*Problem details*.
Please copy the data below, line for line, exactly as given.

-- Start of Stored data --

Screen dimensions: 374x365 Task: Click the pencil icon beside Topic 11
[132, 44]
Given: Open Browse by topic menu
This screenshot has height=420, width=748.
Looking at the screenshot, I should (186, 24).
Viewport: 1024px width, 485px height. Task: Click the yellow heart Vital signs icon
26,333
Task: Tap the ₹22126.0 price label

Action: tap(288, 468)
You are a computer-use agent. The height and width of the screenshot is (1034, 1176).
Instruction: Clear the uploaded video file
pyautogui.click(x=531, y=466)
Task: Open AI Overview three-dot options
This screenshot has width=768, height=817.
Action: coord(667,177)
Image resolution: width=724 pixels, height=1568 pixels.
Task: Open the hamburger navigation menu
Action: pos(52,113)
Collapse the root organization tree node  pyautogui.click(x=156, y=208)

-- End of Stored data --

*Solution to this task*.
Screen dimensions: 374x365 Task: Click the pencil icon beside Topic 11
[132, 44]
Given: Open Browse by topic menu
This screenshot has height=420, width=748.
Looking at the screenshot, I should (186, 24).
Viewport: 1024px width, 485px height. Task: Click the yellow heart Vital signs icon
26,333
Task: Tap the ₹22126.0 price label

Action: tap(288, 468)
You are a computer-use agent. The height and width of the screenshot is (1034, 1176).
Instruction: Clear the uploaded video file
pyautogui.click(x=531, y=466)
Task: Open AI Overview three-dot options
This screenshot has width=768, height=817.
Action: coord(667,177)
Image resolution: width=724 pixels, height=1568 pixels.
Task: Open the hamburger navigation menu
Action: pos(52,113)
Collapse the root organization tree node  pyautogui.click(x=156, y=208)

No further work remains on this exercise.